#### Requirement
Word for word, set down the lines from the one that contains "This screenshot has" through the final line of the data; no pictures belong in the copy.

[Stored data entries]
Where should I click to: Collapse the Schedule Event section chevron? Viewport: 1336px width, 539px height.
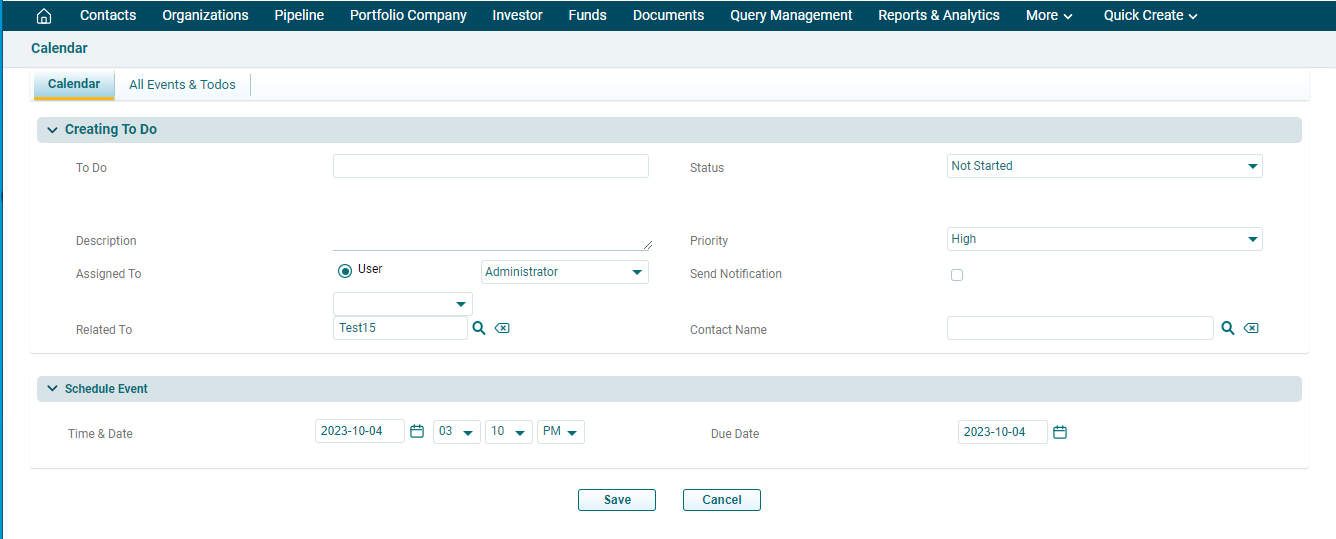(x=52, y=389)
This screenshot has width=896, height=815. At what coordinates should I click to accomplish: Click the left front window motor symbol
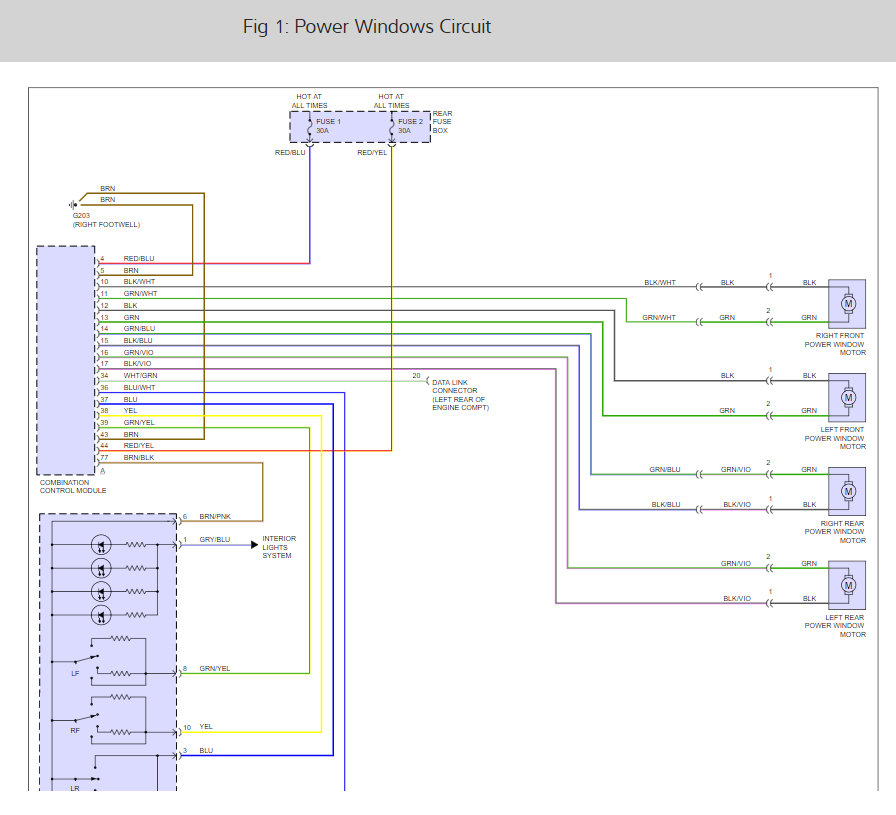pos(848,397)
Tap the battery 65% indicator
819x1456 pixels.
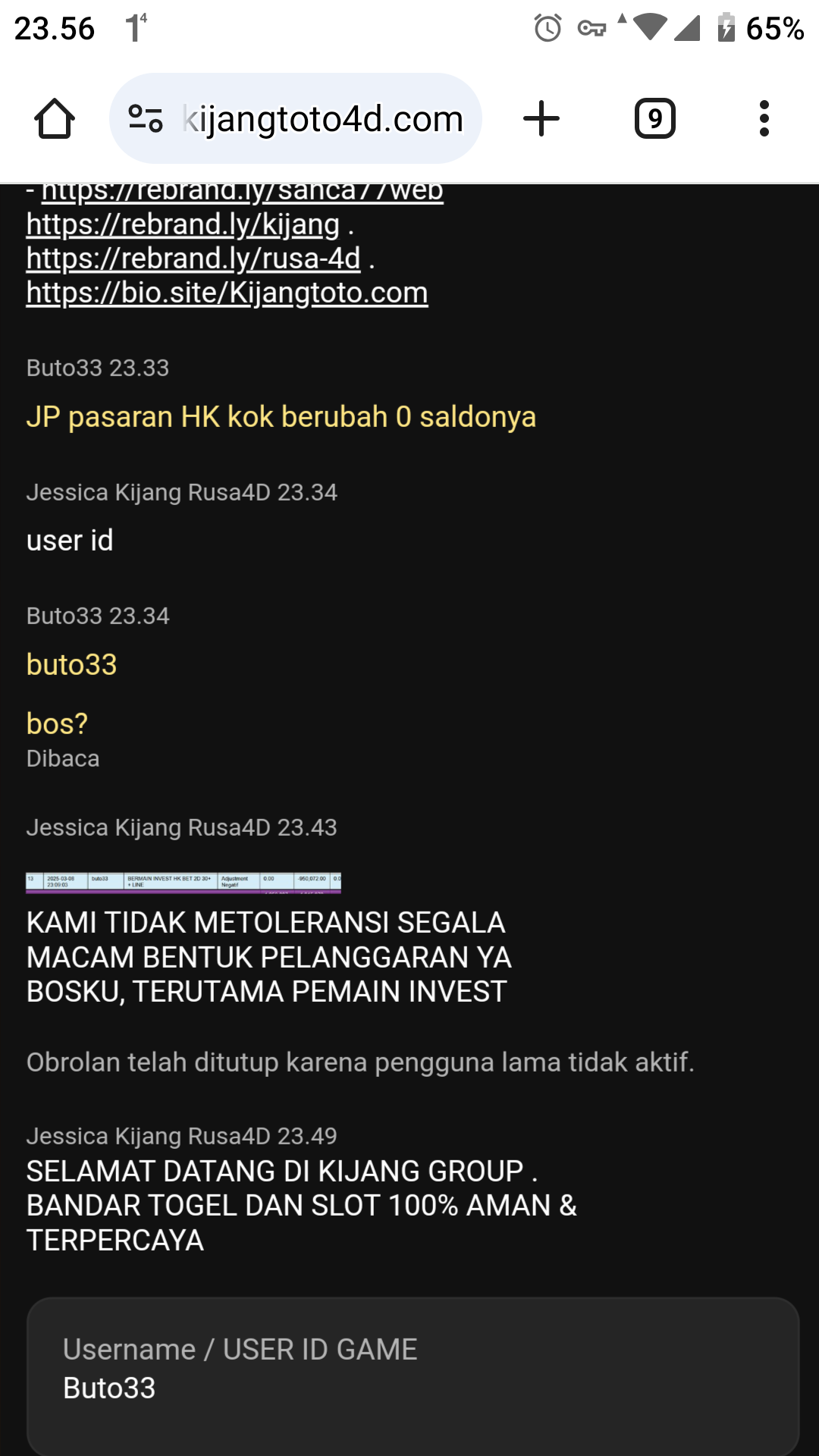761,28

#### Written response
This screenshot has width=896, height=815. At what coordinates should I click to accomplish: Click the left front window motor symbol
pos(848,397)
Tap the battery 65% indicator
819x1456 pixels.
761,28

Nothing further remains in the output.